* _WHAT IS NEEDED_: What lines of the data below hold the string "agent"? Copy each one.

* _SUPPLIED DATA_:

****

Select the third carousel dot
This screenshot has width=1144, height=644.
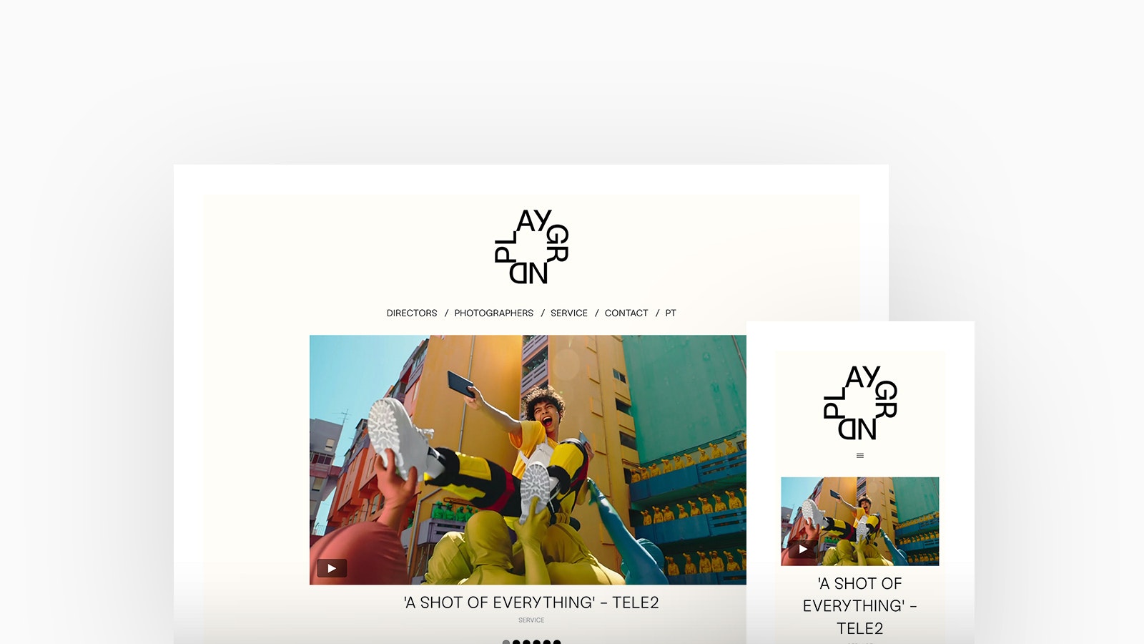(526, 642)
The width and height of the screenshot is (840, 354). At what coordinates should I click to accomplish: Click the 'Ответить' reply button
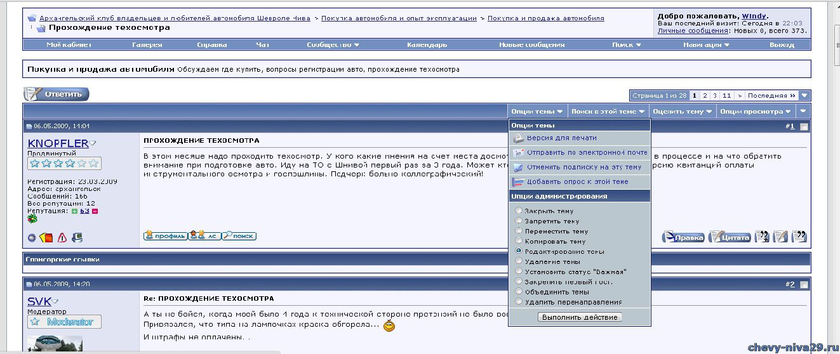[57, 95]
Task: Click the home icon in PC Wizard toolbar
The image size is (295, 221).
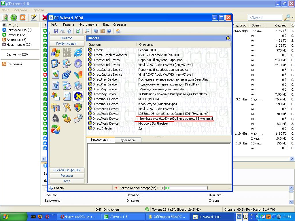Action: tap(118, 31)
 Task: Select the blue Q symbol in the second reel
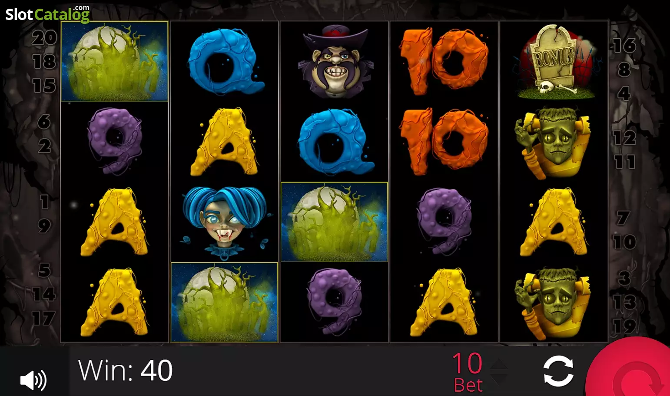point(225,61)
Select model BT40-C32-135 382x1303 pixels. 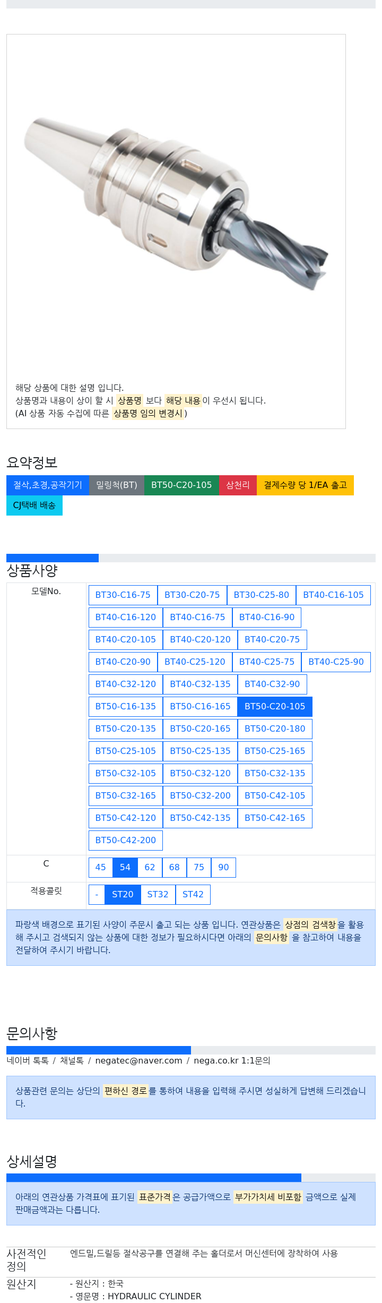tap(200, 684)
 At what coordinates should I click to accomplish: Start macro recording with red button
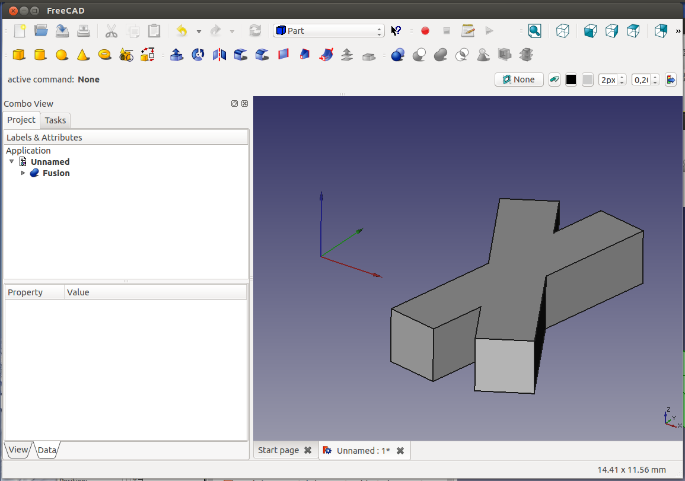click(425, 31)
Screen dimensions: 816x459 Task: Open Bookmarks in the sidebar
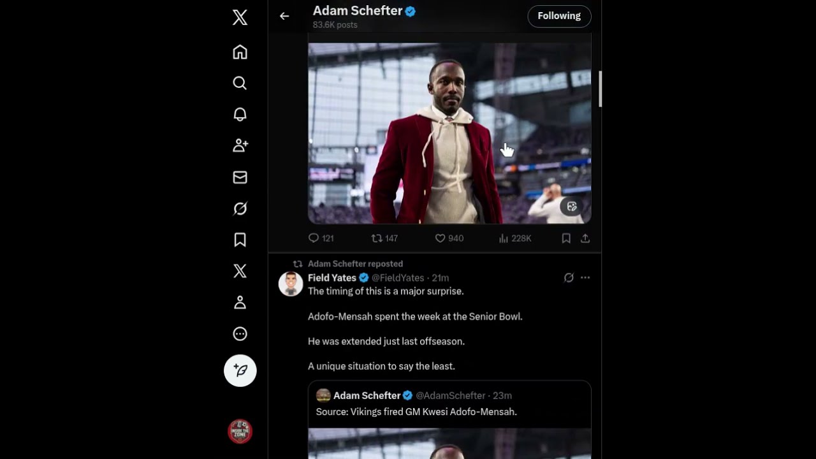[x=240, y=240]
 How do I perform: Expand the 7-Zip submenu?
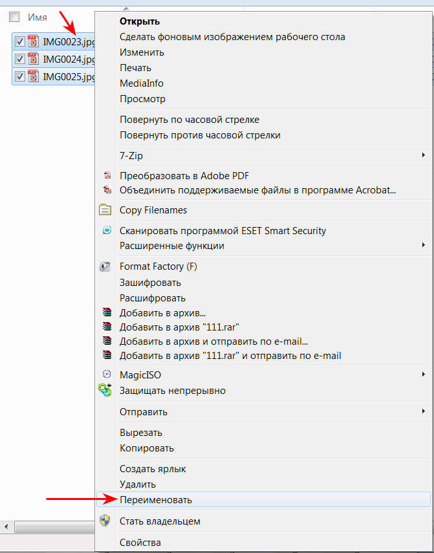423,155
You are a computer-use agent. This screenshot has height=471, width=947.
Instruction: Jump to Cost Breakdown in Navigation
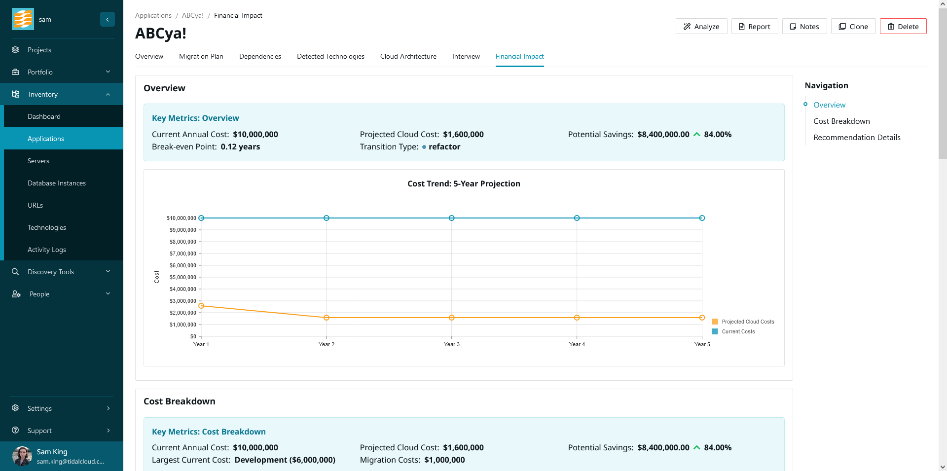tap(841, 121)
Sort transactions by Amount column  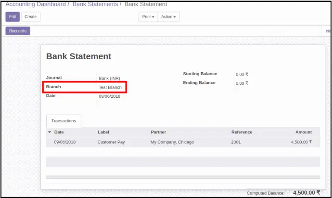coord(303,132)
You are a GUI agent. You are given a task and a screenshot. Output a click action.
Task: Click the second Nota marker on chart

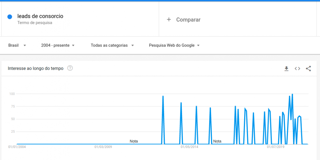tap(217, 141)
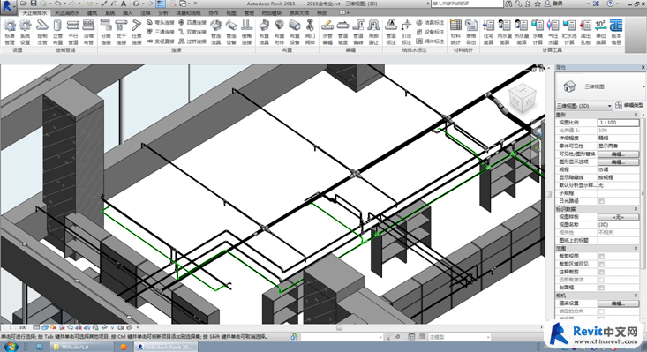Check the 剖面框 section box checkbox

(x=601, y=288)
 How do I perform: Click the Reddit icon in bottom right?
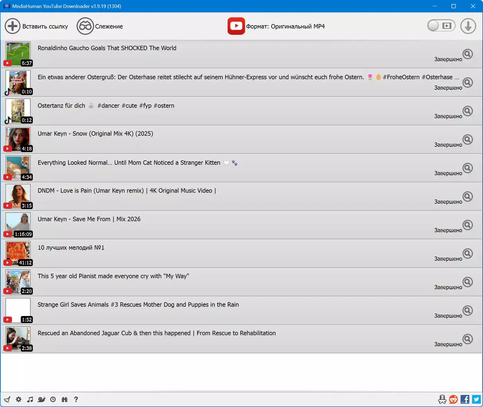coord(453,399)
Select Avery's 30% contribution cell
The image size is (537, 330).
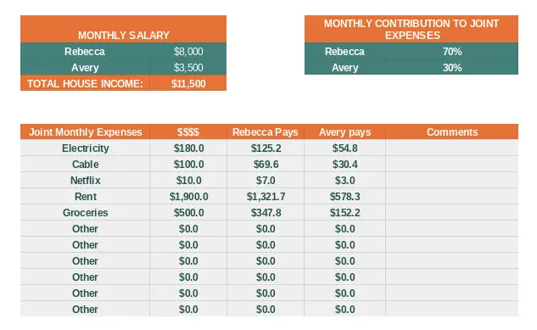point(451,67)
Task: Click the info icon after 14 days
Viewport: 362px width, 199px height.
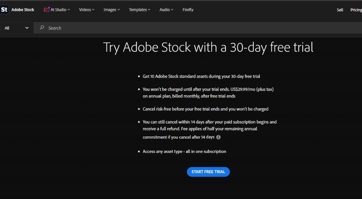Action: (218, 137)
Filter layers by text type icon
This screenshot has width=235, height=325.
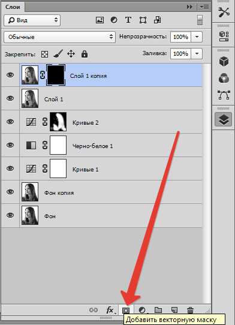click(x=128, y=20)
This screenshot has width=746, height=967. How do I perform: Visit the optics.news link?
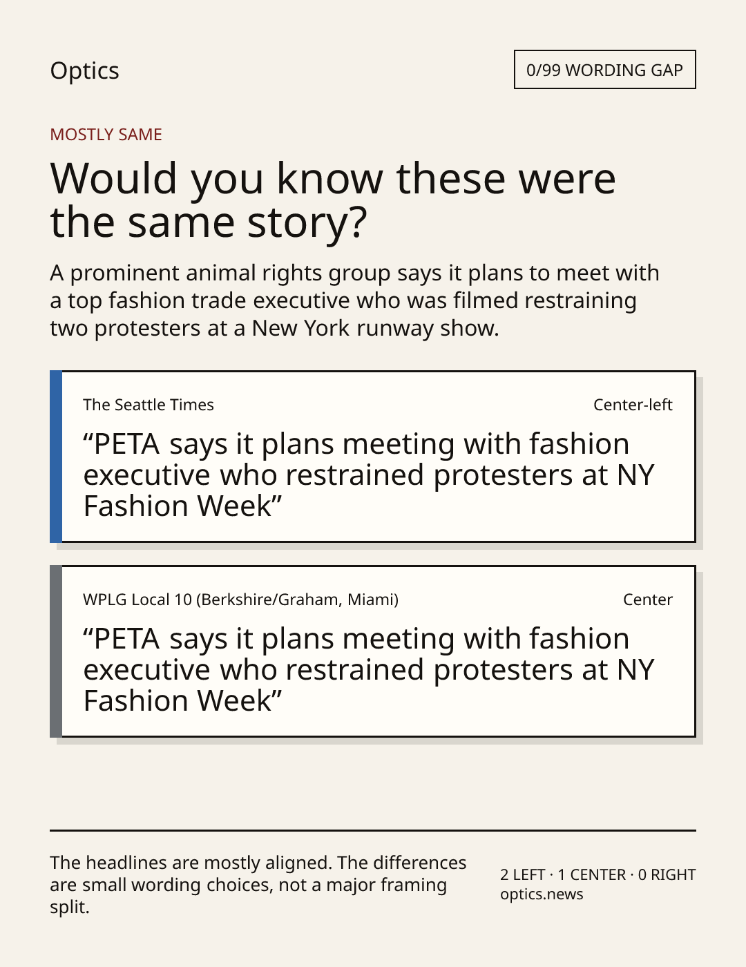pyautogui.click(x=542, y=894)
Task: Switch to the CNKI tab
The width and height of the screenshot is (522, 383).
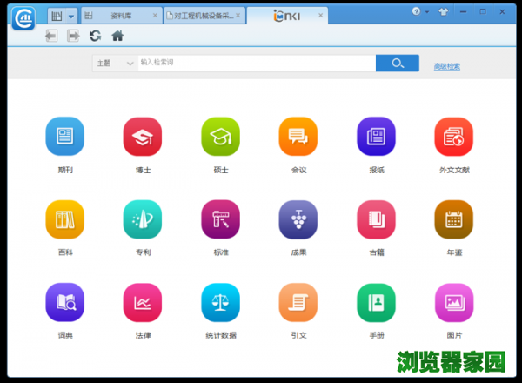Action: pyautogui.click(x=287, y=16)
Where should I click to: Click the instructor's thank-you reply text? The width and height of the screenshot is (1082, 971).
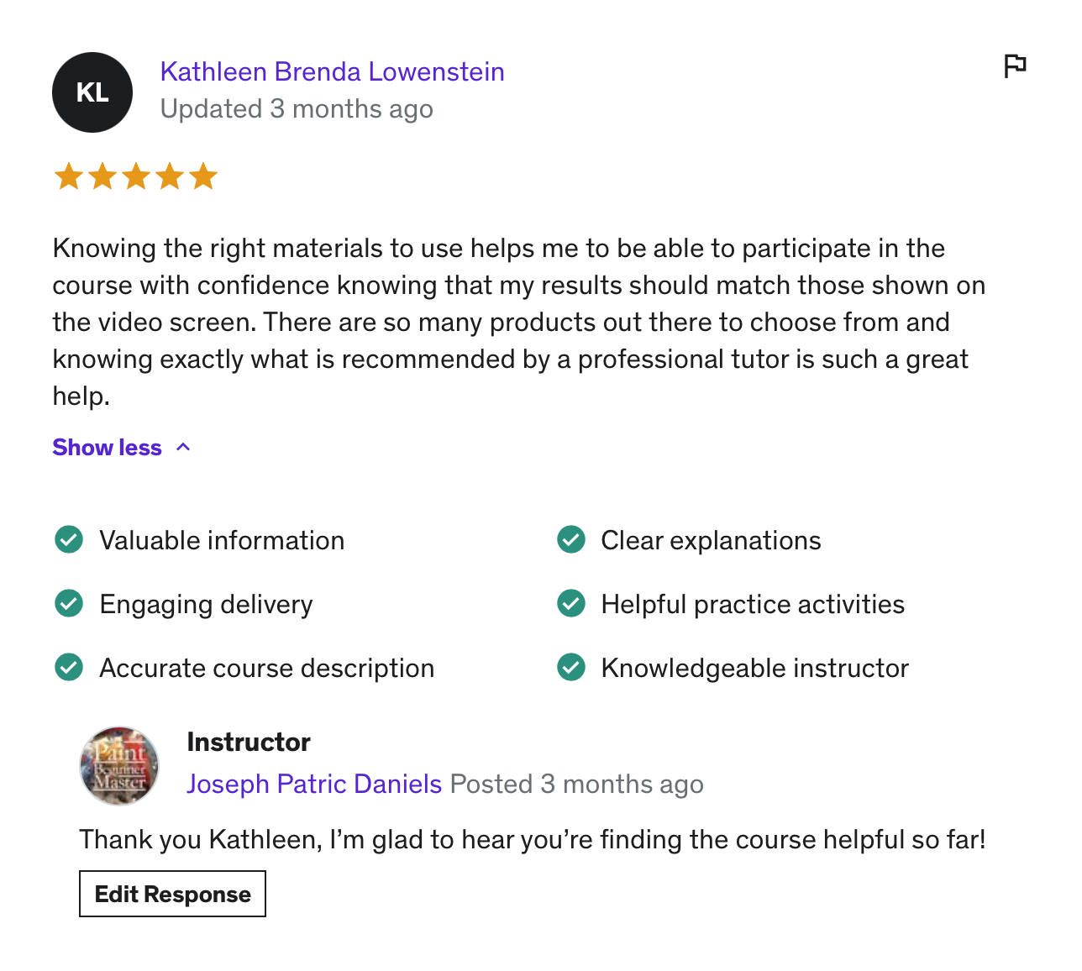(533, 839)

****

* _WRITTEN SOLUTION_:
You are a computer-use agent. This screenshot has height=471, width=947.
You are a GUI agent. You are given a task and a screenshot. Output a click action.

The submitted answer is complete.